The clinical implications are significant. The massive short-term SIR for neurological cancers confirms that brain tumors frequently present with seizures, but the doubling of non-neurological cancer risk in the first year is a less-recognized finding that warrants attention. This may reflect paraneoplastic mechanisms, where systemic cancers trigger seizures through immune-mediated or metabolic pathways, or simply that diagnostic workup following a seizure uncovers previously silent malignancies. The authors argue that broader cancer screening — beyond neuroimaging — should be considered in select patients presenting with a first-time seizure, particularly older adults or those with other risk factors.

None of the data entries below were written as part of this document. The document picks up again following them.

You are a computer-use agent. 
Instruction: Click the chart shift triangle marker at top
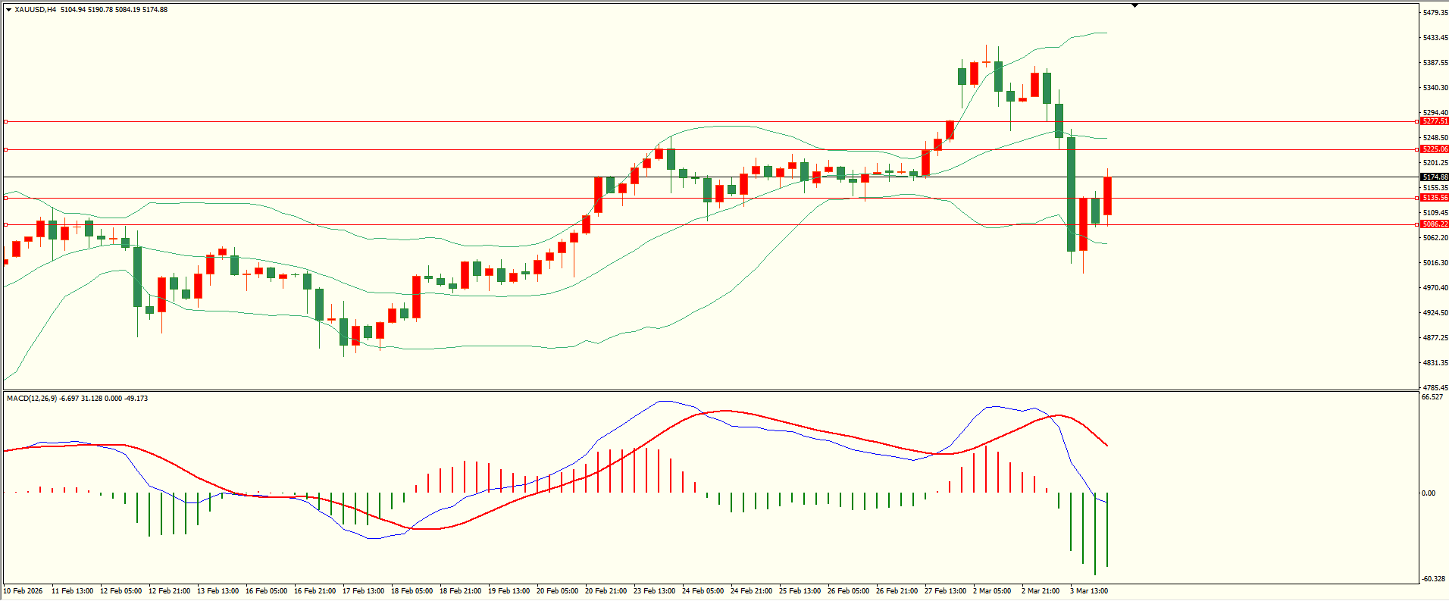1134,5
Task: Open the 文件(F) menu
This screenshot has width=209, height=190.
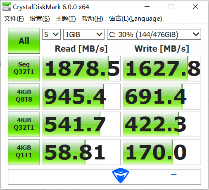Action: (x=14, y=19)
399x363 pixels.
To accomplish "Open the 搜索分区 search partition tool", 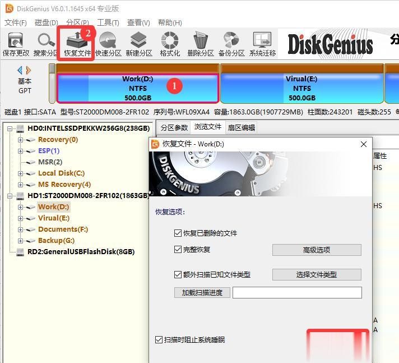I will [x=46, y=44].
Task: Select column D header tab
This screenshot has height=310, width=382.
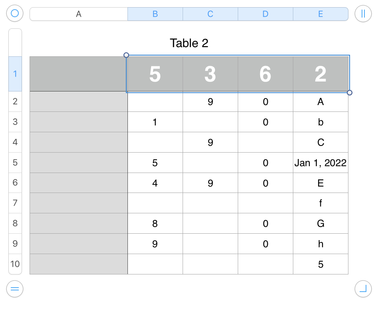Action: (x=266, y=14)
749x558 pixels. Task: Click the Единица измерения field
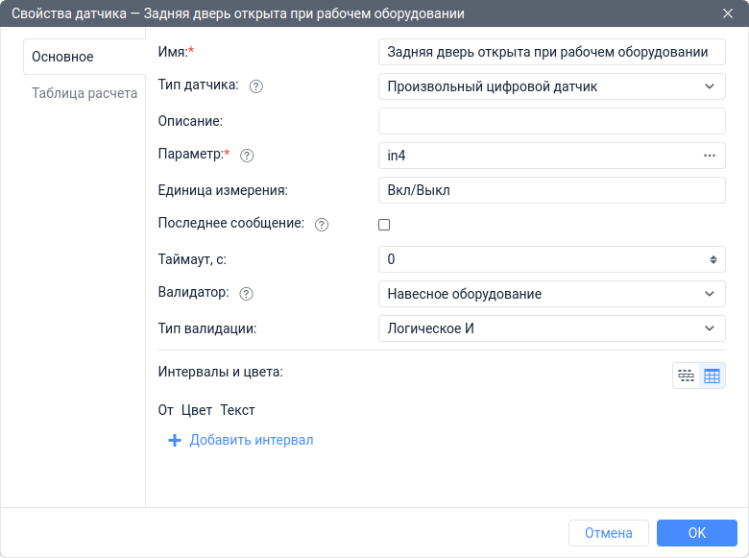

Key limitations include the registry-based design, which relies on administrative diagnostic codes and may not capture all clinical nuances. The study cannot fully distinguish between seizures that directly caused cancer detection (surveillance bias) and those that are biologically linked to cancer development. Nonetheless, the nationwide scope, long follow-up, and large sample size provide robust epidemiological evidence that first-time seizures are a clinically important signal deserving a more comprehensive diagnostic response than is currently standard practice.
Key Findings
- Within 1 year of first-time seizure, the standardized incidence ratio (SIR) for neurological cancer was 76.1 (95% CI, 71.8–80.6), representing a 76-fold elevated risk vs. the general population
- The 1-year absolute risk of neurological cancer was 2.4% and for non-neurological cancer was 1.7%, yielding a combined any-cancer absolute risk of 4.1%
- Non-neurological cancer risk was more than doubled within the first year (SIR 2.32; 95% CI, 2.17–2.48), a finding less widely recognized than the brain tumor association
- Elevated cancer risk persisted long-term: SIR for any cancer was 1.18 (1–5 years) and 1.34 (5–20 years) after the seizure
- From 5 to 20 years post-seizure, 2,120 non-neurological cancers were observed with an SIR of 1.33 (95% CI, 1.28–1.39) and an absolute risk of 12.8%
- The overall SIR for any cancer in the first year was 5.30 (95% CI, 5.07–5.54), driven by both neurological and non-neurological malignancies
- The cohort included 49,894 adults (median age 51.5 years; 41.4% women) followed from 1996 to 2022 across Danish nationwide registries
Methodology
This was a population-based cohort study using Danish nationwide medical registries from January 1996 through December 2022, enrolling 49,894 adults aged 18 or older with a first-time hospital seizure diagnosis and no prior cancer history. Outcomes were absolute risks (ARs) and standardized incidence ratios (SIRs) with 95% confidence intervals, calculated relative to the general Danish population across three time windows (0–1 year, 1–5 years, 5–20 years). Competing risks (emigration, death) were accounted for, and non-melanoma skin cancers were excluded from outcome definitions. Statistical analyses were conducted from January through December 2025.
Study Limitations
The registry-based design relies on administrative diagnostic codes, which may introduce misclassification of seizure etiology and cancer type, and cannot fully capture clinical context or seizure characteristics. Surveillance bias is a significant concern — the diagnostic workup triggered by a seizure may simply uncover pre-existing cancers rather than reflecting a true biological link, particularly in the first year. The study also cannot distinguish between paraneoplastic seizures and coincidental cancer diagnoses, limiting causal inference. No conflicts of interest were reported by the authors beyond institutional research funding.